Variable char encoding of bytes
I may not be looking in the right place, but often I want to take a byte[] and convert it into a char[] where the char representation comes from a set of chars that I decide on. This is not for false encryption or obfuscation, I just want a safe compact representation of keys. Hex is ok, but bulky and does no give much flexibility. I couldn’t find anything off the shelf that would work with random encoding sequences and random byte[] lengths so here is what I quickly put together. Published for any one who also couldn’t find anything off the shelf. It benchmarks at about 110K encodings per second (9ns) on a Mac Book Pro Java16 and is reasonable memory efficient. It could be made more efficient, but that would require more cpu.
/**
* Generate an encoded array of chars using as few chars as possible
*
* @param hash
* the hash to encode
* @param encode
* a char array of encodings any length you lik but probably but the shorter it
* is the longer the result.

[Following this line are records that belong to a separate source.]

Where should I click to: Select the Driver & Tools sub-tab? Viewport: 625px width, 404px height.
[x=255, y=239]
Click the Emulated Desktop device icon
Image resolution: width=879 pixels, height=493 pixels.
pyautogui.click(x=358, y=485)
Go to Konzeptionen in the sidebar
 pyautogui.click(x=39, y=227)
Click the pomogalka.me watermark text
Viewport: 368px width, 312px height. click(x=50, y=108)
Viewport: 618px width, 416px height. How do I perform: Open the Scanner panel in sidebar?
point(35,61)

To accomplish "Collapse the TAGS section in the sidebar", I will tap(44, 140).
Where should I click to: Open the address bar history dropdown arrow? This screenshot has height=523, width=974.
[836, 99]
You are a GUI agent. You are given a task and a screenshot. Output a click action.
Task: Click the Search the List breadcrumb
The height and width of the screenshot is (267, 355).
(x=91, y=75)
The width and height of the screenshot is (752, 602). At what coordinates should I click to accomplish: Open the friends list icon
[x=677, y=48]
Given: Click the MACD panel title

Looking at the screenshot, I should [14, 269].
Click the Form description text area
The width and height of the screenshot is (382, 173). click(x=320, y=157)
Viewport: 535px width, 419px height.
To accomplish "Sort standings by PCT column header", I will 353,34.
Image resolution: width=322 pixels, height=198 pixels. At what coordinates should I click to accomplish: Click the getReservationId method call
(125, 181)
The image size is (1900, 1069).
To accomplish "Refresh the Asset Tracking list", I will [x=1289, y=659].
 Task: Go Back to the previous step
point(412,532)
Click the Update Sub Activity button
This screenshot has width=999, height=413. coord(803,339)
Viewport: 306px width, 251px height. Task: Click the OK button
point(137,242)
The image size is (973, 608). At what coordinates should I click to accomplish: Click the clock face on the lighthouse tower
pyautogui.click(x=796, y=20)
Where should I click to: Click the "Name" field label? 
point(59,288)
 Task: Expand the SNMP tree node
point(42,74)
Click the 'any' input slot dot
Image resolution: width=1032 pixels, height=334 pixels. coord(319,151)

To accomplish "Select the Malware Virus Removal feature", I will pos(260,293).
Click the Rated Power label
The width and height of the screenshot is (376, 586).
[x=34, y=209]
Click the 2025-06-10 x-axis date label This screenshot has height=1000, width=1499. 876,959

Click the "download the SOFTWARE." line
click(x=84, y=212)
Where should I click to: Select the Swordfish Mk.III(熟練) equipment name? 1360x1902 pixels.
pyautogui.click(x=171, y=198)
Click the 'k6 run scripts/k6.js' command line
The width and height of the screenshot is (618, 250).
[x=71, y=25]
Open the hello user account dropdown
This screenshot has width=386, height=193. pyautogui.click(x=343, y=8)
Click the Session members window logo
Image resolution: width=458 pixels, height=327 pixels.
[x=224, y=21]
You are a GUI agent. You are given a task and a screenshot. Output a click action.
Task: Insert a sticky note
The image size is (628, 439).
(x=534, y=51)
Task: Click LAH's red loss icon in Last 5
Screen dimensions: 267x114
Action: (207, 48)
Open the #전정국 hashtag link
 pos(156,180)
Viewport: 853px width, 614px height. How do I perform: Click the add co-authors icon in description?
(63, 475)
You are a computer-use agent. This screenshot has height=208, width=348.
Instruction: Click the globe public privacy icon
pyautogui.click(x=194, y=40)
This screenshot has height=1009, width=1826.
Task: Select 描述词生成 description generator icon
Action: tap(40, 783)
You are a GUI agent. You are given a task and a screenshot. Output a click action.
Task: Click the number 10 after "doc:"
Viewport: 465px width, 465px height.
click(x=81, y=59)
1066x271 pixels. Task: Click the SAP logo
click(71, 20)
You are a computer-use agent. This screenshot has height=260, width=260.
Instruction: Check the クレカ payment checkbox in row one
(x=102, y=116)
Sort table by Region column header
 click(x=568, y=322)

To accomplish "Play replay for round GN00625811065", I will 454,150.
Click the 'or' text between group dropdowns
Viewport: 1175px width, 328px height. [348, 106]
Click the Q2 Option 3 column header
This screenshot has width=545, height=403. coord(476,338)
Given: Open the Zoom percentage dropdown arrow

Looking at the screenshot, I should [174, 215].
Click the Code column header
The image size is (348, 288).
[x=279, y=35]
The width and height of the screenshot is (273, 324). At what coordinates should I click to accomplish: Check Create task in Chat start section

Dont be dumb and use an encoding size of < 2.
* @return
*/
public static String encode(byte[] hash, char[] encode) {
StringBuilder sb = new StringBuilder(hash.length);
int x = (int)(hash[0]+128);
int xt = 0;
int i = 0;
while(i < hash.length) {
if ( x < encode.length) {
i++;
if ( i < hash.length ) {
if ( x == 0 ) {
x = (int)(hash[i]+128);
} else {
x = (x+1)*(int)(hash[i]+128);
}
} else {
sb.append(encode[x]);
break;
}
}
xt = x%encode.length;
x = x/encode.length;
sb.append(encode[xt]);
}
return sb.toString();
}
And a unit test that checks the operation, and checks for collisions (AFAICT the algorithm is complete, but I could have missed something).
@Test
public void testEncoding() {
SecureRandom sr = new SecureRandom();
String encoding = "abcdefghijklmnopqrstuvwxyzABCDEFGHIJKLMNOPQRSTUVWXYZ1234567890";
for (int j = 10; j < encoding.length(); j++) {
for (int i = 1; i < 100; i++) {
byte[] b = new byte[i];
sr.nextBytes(b);
System.err.println(StringUtils.encode(b, encoding.substring(0, j).toCharArray()));
}
}
}
/**
* This is a very long running test, do not enable unless you want to wait a long time.
*/
@Test
public void testEncodingCollision() {
SecureRandom sr = new SecureRandom();
String encoding = "abcdefghijklmnopqrstuvwxyzABCDEFGHIJKLMNOPQRSTUVWXYZ";
long l = 200000;
long m = 1000;
Set<String> check = new HashSet<String>((int)l);
for (long j = 0; j < m; j++) {
long s = System.currentTimeMillis();
check.clear();
for (long i = 0; i < l; i++) {
byte[] b = new byte[20];
sr.nextBytes(b);
String e = StringUtils.encode(b, encoding.toCharArray());
if (check.contains(e)) {
Assert.fail();
}
check.add(e);
}
long e = System.currentTimeMillis();
long t = (1000*(e-s+1))/l;
long o = (1000*l)/(e-s+1);
long tleft = (t*l*(m-j))/1000000;
System.err.println("No Collisions after "+l*j+" operations of "+l*m+" "+((100*l*j)/(l*m))+" % at "+t+" ns/op "+o+" ops/s eta "+tleft);
}
}
If you want to use this, feel free and are worried about license consider the code Apache 2 Licensed (c) Ian Boston. If you do use this and find a problem or if you know of something out there in a standard lib that does the same, please comment.